Assessing the above three criteria, the attractiveness of the segment is justified and it becomes clear that segmenting based on the age limit is not only attractive but also effective for the energy gym.

Proposed positioning strategy

To assess the proposed positioning strategy, perceptual mapping is a widely used tool in strategic marketing management (Anon 2009, p.1-7). Here the energy gym industry has many dimensions based on which the perceptual mapping of the consumers can be drawn.

Perceptual mapping based on equipment availability and quality of trainers
Figure: Perceptual mapping based on equipment availability and quality of trainers [self-generated]
Here two dimensions have been taken to draw a perceptual map. These two dimensions are the equipment availability and the quality of training.

Another map can be drawn taking another two-dimension- Brand awareness and price.

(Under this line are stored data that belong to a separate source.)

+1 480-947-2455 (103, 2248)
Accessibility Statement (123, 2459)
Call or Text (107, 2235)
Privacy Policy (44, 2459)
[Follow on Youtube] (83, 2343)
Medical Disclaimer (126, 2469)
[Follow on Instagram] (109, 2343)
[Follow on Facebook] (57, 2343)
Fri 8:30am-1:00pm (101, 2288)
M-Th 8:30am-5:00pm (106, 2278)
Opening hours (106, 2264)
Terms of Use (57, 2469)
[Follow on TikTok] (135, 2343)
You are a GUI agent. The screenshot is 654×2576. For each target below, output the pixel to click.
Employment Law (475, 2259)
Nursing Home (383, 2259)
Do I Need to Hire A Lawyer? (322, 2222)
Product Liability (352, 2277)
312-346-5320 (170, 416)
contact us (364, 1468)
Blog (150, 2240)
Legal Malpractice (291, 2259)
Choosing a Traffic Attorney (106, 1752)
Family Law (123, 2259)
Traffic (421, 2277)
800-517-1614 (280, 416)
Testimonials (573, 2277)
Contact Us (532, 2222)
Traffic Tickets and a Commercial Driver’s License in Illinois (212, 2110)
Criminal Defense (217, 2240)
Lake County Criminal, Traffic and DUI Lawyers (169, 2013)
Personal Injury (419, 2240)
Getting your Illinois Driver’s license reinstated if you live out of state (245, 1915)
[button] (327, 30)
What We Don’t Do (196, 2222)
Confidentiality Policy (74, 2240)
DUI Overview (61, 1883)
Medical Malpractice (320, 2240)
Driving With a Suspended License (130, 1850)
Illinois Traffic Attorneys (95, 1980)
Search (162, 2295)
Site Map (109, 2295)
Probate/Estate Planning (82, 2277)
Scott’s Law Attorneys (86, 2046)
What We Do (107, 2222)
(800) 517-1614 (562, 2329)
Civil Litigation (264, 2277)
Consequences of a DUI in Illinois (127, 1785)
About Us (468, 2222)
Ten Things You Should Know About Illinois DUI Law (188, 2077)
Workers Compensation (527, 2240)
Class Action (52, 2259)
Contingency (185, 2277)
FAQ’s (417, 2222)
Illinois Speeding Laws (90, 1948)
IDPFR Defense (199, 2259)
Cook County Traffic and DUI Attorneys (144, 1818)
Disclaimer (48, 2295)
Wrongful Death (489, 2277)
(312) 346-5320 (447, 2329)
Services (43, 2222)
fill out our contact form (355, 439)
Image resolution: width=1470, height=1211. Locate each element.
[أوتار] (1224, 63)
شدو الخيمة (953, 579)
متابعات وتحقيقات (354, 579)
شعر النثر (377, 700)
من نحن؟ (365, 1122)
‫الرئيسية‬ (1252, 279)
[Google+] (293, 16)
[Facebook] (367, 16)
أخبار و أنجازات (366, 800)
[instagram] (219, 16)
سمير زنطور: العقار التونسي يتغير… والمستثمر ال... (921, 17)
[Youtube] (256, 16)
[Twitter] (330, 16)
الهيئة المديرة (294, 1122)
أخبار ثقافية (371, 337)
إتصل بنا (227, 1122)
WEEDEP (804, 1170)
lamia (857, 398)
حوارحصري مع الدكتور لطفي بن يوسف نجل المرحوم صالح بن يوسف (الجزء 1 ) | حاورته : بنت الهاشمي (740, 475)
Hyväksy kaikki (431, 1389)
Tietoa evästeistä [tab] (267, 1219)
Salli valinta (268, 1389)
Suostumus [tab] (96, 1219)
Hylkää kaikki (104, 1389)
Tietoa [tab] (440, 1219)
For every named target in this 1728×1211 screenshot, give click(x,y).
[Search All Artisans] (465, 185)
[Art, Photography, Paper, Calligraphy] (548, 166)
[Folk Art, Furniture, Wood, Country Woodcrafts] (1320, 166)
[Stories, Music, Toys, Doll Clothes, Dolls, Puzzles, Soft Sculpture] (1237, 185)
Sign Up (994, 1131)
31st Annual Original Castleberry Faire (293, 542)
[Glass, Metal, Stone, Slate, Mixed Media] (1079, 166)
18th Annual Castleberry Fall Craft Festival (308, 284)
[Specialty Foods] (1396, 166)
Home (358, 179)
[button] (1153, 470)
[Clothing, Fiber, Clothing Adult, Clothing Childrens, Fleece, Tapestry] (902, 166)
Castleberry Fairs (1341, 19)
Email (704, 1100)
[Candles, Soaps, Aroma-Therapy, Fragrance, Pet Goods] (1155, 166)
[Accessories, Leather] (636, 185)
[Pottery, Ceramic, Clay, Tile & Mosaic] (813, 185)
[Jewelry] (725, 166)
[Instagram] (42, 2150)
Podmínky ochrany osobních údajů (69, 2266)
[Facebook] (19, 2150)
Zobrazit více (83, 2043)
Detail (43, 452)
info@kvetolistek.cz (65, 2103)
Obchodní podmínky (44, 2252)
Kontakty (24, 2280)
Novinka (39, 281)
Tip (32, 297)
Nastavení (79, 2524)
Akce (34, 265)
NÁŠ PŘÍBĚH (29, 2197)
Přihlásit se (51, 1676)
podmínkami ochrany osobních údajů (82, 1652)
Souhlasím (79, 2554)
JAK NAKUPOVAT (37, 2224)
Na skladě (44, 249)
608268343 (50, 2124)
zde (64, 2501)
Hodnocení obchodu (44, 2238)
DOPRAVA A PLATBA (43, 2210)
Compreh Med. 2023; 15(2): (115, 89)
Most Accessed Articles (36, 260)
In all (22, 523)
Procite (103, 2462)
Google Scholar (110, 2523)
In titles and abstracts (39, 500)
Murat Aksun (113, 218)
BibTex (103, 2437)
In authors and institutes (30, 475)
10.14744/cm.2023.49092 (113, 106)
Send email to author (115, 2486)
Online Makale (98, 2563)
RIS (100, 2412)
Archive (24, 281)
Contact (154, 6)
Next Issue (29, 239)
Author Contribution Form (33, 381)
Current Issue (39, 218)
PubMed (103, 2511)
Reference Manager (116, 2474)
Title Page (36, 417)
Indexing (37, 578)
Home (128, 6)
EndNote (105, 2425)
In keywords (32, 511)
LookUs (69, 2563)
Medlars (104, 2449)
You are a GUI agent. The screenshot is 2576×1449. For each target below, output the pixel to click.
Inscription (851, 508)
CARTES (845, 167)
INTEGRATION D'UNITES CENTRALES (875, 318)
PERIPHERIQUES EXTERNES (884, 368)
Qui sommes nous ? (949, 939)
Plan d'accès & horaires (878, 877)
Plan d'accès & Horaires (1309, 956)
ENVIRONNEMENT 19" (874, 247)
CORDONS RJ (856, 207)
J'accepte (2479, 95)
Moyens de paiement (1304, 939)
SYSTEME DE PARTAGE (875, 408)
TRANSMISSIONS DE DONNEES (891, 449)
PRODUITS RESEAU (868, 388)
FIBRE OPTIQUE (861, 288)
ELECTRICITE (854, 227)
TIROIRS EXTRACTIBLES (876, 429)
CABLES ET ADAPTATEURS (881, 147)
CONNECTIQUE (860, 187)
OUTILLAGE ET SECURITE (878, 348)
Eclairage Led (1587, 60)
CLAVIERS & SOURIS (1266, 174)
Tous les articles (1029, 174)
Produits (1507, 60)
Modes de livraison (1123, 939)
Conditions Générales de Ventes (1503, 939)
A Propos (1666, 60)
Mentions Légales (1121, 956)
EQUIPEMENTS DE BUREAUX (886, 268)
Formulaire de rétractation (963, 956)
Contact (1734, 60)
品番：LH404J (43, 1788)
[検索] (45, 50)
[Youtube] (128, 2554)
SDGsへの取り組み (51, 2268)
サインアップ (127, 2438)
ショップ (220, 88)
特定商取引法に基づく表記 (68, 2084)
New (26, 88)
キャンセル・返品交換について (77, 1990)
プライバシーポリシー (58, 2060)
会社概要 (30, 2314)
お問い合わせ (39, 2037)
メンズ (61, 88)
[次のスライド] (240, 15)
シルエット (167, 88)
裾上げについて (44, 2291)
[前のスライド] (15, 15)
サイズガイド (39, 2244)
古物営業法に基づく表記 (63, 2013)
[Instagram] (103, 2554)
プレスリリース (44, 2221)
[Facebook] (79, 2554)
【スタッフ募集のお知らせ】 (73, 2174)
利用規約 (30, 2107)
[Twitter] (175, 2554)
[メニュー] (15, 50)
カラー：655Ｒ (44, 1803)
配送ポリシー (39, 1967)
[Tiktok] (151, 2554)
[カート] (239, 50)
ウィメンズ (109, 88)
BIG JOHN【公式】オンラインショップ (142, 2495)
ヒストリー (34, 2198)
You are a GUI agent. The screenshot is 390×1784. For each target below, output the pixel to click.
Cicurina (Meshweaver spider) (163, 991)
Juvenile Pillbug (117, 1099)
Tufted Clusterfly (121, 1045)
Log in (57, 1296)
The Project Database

Perceptual mapping based on price and brand awareness
Figure: Perceptual mapping based on price and brand awareness [self-generated]

Conclusion

Consumers are the key strength for a company. Just to acquire consumer’s satisfaction should be the major concentration for the company. In the gymnasium industry, the industry boom has expected to be occurring. Therefore, a new gym must take the proper segmentation and proper positioning strategies effectively.

References

Anon. 2008. Come Alive Gymnasium. [Online]. Web.

Anon. 2009. Perceptual Mapping. [pdf]. Web.

Dollery, B & Worthington, A. 1996. A note on political factors in federal fiscal arrangements in Australia. Economic Papers 15(4):pp. 81-87., [Online]. 2009. Web.

Fairfax Digital. 2003. “A pointless exercise”. The Sydney Morning Herald. [Online]. 2009. Web.

IPIN. 2008. Economic Factors in Australia. [Online]. Web.

Kotler, P. & Keller, K. L., 2006. Marketing management. 12th ed. New Jersey: Pearson Prentice Hall.

Kotler, P., Wong, V., Saunders, J. & Armstrong, B. 2006. Principles of Marketing. 11th Ed. New Delhi: Prentice-Hall of India Private Limited.

Local Fitness Pty Ltd. 2009. Body World Balaclava Gym. [online] Web.

Local Fitness Pty Ltd. 2009. Muscle & Body Shape Gym Prahran. [online] Web.

SDSU. 2009. Consumer behaviour. [Online]. Web.